*Recorded data*:
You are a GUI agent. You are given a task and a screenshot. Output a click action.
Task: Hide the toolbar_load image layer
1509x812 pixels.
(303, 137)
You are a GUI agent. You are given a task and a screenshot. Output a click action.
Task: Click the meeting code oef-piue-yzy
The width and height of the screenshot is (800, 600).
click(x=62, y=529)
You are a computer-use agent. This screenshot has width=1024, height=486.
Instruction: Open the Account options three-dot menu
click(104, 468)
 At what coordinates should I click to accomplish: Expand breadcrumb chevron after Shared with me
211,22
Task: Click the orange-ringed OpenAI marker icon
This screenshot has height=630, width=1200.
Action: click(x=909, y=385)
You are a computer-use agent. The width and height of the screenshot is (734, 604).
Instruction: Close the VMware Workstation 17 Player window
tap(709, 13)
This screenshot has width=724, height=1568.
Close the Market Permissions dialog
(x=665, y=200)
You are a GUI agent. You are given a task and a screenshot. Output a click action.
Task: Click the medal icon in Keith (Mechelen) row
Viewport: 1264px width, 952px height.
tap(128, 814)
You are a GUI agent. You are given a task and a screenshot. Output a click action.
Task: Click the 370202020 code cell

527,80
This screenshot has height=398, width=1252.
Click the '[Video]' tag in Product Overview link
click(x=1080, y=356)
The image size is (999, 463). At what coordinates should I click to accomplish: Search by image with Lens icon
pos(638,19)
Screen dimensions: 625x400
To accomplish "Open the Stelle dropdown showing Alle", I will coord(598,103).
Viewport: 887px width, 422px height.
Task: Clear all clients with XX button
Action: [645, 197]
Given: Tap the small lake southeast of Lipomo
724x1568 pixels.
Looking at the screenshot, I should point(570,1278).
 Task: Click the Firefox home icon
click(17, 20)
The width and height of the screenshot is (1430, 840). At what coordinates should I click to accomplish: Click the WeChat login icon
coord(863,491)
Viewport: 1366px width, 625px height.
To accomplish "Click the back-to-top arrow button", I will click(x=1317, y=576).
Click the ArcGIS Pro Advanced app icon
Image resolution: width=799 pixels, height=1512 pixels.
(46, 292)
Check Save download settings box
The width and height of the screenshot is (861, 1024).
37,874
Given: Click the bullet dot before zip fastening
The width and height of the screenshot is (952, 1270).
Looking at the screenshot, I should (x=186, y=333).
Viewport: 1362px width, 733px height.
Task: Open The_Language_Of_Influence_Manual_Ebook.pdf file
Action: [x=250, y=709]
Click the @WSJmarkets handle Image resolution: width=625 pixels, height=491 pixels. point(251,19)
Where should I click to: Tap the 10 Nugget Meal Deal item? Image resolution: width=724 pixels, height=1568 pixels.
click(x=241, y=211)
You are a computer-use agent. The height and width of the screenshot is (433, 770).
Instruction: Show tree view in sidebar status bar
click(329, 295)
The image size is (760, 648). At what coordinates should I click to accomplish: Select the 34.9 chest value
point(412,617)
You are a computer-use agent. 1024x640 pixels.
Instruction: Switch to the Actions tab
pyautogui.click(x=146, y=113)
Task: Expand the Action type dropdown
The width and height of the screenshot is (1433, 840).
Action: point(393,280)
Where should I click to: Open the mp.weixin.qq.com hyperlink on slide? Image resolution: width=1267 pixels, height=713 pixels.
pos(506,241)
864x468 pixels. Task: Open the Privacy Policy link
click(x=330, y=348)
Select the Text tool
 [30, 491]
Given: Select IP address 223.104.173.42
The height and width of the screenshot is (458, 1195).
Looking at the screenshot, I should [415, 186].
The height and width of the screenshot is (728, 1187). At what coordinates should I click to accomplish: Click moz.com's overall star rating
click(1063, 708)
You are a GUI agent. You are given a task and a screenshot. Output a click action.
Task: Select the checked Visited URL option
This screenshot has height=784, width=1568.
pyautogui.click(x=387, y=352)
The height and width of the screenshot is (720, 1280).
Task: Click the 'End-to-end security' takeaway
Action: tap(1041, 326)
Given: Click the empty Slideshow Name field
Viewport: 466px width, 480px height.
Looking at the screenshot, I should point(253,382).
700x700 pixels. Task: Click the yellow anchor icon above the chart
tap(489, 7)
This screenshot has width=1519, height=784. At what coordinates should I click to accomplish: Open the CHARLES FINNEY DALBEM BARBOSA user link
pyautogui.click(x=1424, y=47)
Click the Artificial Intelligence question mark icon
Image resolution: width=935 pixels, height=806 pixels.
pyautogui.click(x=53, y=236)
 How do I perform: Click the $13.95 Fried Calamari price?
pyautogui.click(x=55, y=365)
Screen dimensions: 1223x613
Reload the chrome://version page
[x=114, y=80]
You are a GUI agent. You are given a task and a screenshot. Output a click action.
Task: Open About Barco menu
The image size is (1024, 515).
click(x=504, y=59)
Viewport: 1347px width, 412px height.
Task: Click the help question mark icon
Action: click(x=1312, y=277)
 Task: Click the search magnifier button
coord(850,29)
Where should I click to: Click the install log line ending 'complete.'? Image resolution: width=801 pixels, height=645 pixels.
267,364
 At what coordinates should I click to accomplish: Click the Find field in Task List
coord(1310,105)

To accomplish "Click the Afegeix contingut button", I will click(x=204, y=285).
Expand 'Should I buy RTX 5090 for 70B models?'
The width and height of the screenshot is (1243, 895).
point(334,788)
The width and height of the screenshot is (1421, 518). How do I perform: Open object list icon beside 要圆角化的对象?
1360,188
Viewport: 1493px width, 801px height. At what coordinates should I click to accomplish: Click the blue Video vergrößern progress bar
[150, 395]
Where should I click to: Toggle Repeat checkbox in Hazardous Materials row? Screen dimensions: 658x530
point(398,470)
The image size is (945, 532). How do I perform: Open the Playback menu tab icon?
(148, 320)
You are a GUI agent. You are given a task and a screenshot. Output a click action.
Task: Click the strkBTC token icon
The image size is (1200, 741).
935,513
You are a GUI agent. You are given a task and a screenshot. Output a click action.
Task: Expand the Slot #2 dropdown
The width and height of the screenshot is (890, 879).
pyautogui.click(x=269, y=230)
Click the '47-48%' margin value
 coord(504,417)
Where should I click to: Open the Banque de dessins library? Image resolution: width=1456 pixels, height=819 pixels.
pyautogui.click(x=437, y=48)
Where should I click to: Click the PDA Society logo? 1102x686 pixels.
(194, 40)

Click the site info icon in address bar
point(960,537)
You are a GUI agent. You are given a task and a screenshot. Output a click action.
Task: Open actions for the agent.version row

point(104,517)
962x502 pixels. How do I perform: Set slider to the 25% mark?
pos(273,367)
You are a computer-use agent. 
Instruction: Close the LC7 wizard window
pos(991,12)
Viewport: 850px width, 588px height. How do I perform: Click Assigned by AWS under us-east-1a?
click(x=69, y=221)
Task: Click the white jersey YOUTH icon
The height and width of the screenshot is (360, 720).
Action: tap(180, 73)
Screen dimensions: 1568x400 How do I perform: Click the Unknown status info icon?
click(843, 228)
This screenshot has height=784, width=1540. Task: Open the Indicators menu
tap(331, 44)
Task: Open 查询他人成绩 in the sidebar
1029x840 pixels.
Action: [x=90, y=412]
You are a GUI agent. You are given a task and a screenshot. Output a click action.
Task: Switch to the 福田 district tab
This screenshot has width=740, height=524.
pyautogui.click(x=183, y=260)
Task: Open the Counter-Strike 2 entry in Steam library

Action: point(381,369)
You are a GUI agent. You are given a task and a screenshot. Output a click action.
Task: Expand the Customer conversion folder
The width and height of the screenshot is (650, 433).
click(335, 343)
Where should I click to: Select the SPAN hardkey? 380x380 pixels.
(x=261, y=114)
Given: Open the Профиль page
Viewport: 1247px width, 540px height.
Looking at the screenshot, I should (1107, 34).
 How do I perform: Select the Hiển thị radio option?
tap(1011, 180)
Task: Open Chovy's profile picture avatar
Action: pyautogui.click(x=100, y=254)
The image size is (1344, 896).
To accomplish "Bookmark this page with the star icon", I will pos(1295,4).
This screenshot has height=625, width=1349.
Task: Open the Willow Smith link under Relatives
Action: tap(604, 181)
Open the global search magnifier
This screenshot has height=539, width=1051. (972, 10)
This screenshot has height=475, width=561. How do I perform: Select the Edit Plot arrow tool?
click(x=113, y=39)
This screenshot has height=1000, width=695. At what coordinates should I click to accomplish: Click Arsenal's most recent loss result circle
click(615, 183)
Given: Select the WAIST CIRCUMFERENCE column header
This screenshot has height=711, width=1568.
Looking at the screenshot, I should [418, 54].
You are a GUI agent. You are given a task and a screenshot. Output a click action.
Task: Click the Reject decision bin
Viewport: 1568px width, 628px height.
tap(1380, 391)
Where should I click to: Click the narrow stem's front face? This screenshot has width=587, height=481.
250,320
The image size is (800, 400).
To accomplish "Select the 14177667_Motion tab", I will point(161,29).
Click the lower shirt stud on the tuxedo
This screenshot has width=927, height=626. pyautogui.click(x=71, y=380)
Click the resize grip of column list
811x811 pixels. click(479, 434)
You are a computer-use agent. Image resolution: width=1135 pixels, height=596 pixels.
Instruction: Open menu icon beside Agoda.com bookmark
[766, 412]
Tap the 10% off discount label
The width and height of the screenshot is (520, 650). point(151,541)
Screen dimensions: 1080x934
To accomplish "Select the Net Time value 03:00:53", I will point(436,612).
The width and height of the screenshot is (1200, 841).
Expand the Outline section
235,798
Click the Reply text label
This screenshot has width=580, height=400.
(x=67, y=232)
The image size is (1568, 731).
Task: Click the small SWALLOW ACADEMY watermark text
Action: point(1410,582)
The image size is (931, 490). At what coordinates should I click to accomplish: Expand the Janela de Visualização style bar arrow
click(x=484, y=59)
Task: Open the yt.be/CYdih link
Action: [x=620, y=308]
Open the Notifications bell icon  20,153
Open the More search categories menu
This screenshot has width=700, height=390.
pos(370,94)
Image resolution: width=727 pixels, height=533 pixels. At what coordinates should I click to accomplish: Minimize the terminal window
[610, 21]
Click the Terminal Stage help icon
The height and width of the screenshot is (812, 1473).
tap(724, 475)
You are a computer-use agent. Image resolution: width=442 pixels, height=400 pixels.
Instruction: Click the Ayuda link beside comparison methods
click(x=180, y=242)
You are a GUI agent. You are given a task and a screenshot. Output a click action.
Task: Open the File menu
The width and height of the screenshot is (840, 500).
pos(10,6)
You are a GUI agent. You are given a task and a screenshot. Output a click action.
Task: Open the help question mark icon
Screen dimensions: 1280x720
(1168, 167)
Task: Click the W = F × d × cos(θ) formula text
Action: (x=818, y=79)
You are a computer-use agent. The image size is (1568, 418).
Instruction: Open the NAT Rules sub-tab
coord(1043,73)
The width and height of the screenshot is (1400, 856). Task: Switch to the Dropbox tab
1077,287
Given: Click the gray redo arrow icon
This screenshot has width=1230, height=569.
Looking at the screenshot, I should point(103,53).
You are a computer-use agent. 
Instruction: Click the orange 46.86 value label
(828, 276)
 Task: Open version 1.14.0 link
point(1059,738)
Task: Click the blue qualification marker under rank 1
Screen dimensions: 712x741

*What to work on*:
Which lines run from the one containing "Task: Click the blue" to the end of the records? Transcribe exactly those, both ends included.

*Exercise output*:
Task: Click the blue qualification marker under rank 1
Screen dimensions: 712x741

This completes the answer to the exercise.